* _ACTIVITY_: Could you output every record again, exactly as given?

* _ENTRIES SUPPLIED_:
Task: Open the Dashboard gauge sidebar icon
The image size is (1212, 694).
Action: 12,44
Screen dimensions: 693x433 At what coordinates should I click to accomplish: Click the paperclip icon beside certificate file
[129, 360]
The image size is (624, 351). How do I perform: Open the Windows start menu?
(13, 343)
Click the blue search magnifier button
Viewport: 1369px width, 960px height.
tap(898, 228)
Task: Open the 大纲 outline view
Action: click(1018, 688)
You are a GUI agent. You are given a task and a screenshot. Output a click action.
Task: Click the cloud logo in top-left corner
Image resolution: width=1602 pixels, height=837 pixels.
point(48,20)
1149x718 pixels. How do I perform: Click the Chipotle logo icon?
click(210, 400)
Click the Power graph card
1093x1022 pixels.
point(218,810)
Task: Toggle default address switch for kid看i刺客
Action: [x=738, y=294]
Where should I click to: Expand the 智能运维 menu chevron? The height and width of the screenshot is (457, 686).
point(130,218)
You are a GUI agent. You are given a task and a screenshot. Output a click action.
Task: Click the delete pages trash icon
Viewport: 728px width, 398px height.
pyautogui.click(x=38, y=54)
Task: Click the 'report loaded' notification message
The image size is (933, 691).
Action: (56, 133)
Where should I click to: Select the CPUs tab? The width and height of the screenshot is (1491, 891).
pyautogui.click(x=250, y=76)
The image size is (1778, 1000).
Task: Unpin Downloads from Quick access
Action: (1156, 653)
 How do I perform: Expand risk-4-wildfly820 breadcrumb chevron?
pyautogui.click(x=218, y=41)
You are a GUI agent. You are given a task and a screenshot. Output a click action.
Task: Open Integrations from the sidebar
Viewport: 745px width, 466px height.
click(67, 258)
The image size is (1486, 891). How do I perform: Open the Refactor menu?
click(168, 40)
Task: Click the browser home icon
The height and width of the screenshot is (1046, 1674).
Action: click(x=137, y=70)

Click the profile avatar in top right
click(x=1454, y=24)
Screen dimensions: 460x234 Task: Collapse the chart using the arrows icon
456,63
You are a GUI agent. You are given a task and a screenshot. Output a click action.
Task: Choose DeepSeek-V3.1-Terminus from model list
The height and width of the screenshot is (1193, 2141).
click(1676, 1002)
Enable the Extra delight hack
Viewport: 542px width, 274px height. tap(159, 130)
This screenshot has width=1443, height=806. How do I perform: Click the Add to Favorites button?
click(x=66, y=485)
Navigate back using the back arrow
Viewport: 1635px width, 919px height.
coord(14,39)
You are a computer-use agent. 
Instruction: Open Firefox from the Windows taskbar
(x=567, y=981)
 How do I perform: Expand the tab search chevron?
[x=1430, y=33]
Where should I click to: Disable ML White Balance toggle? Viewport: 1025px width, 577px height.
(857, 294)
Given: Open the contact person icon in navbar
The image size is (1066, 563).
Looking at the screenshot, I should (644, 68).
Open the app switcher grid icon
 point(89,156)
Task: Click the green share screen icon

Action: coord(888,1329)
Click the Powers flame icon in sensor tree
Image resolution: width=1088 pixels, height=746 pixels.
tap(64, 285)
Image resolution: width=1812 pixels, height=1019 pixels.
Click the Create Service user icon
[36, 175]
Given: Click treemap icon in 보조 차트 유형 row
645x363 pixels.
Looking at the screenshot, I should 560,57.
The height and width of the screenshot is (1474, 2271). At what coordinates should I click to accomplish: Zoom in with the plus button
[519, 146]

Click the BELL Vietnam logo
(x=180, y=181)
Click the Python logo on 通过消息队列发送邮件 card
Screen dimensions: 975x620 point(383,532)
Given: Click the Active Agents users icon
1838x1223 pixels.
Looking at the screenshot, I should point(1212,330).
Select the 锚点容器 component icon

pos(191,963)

* _SOLUTION_:
Task: Open the Dashboard gauge sidebar icon
The image size is (1212, 694).
Action: 12,44
Screen dimensions: 693x433 At what coordinates should I click to accomplish: Click the paperclip icon beside certificate file
[129, 360]
The image size is (624, 351). How do I perform: Open the Windows start menu?
(13, 343)
Click the blue search magnifier button
Viewport: 1369px width, 960px height.
tap(898, 228)
Task: Open the 大纲 outline view
Action: click(1018, 688)
You are a GUI agent. You are given a task and a screenshot. Output a click action.
Task: Click the cloud logo in top-left corner
Image resolution: width=1602 pixels, height=837 pixels.
point(48,20)
1149x718 pixels. How do I perform: Click the Chipotle logo icon?
click(210, 400)
Click the Power graph card
1093x1022 pixels.
point(218,810)
Task: Toggle default address switch for kid看i刺客
Action: [x=738, y=294]
Where should I click to: Expand the 智能运维 menu chevron? The height and width of the screenshot is (457, 686).
point(130,218)
You are a GUI agent. You are given a task and a screenshot. Output a click action.
Task: Click the delete pages trash icon
Viewport: 728px width, 398px height.
pyautogui.click(x=38, y=54)
Task: Click the 'report loaded' notification message
The image size is (933, 691).
Action: (56, 133)
Where should I click to: Select the CPUs tab? The width and height of the screenshot is (1491, 891).
pyautogui.click(x=250, y=76)
The image size is (1778, 1000).
Task: Unpin Downloads from Quick access
Action: (1156, 653)
 How do I perform: Expand risk-4-wildfly820 breadcrumb chevron?
pyautogui.click(x=218, y=41)
You are a GUI agent. You are given a task and a screenshot. Output a click action.
Task: Open Integrations from the sidebar
Viewport: 745px width, 466px height.
click(67, 258)
The image size is (1486, 891). How do I perform: Open the Refactor menu?
click(168, 40)
Task: Click the browser home icon
The height and width of the screenshot is (1046, 1674).
Action: click(x=137, y=70)

Click the profile avatar in top right
click(x=1454, y=24)
Screen dimensions: 460x234 Task: Collapse the chart using the arrows icon
456,63
You are a GUI agent. You are given a task and a screenshot. Output a click action.
Task: Choose DeepSeek-V3.1-Terminus from model list
The height and width of the screenshot is (1193, 2141).
click(1676, 1002)
Enable the Extra delight hack
Viewport: 542px width, 274px height. tap(159, 130)
This screenshot has width=1443, height=806. How do I perform: Click the Add to Favorites button?
click(x=66, y=485)
Navigate back using the back arrow
Viewport: 1635px width, 919px height.
coord(14,39)
You are a computer-use agent. 
Instruction: Open Firefox from the Windows taskbar
(x=567, y=981)
 How do I perform: Expand the tab search chevron?
[x=1430, y=33]
Where should I click to: Disable ML White Balance toggle? Viewport: 1025px width, 577px height.
(857, 294)
Given: Open the contact person icon in navbar
The image size is (1066, 563).
Looking at the screenshot, I should (644, 68).
Open the app switcher grid icon
 point(89,156)
Task: Click the green share screen icon

Action: coord(888,1329)
Click the Powers flame icon in sensor tree
Image resolution: width=1088 pixels, height=746 pixels.
tap(64, 285)
Image resolution: width=1812 pixels, height=1019 pixels.
Click the Create Service user icon
[36, 175]
Given: Click treemap icon in 보조 차트 유형 row
645x363 pixels.
Looking at the screenshot, I should 560,57.
The height and width of the screenshot is (1474, 2271). At what coordinates should I click to accomplish: Zoom in with the plus button
[519, 146]

Click the BELL Vietnam logo
(x=180, y=181)
Click the Python logo on 通过消息队列发送邮件 card
Screen dimensions: 975x620 point(383,532)
Given: Click the Active Agents users icon
1838x1223 pixels.
Looking at the screenshot, I should point(1212,330).
Select the 锚点容器 component icon

pos(191,963)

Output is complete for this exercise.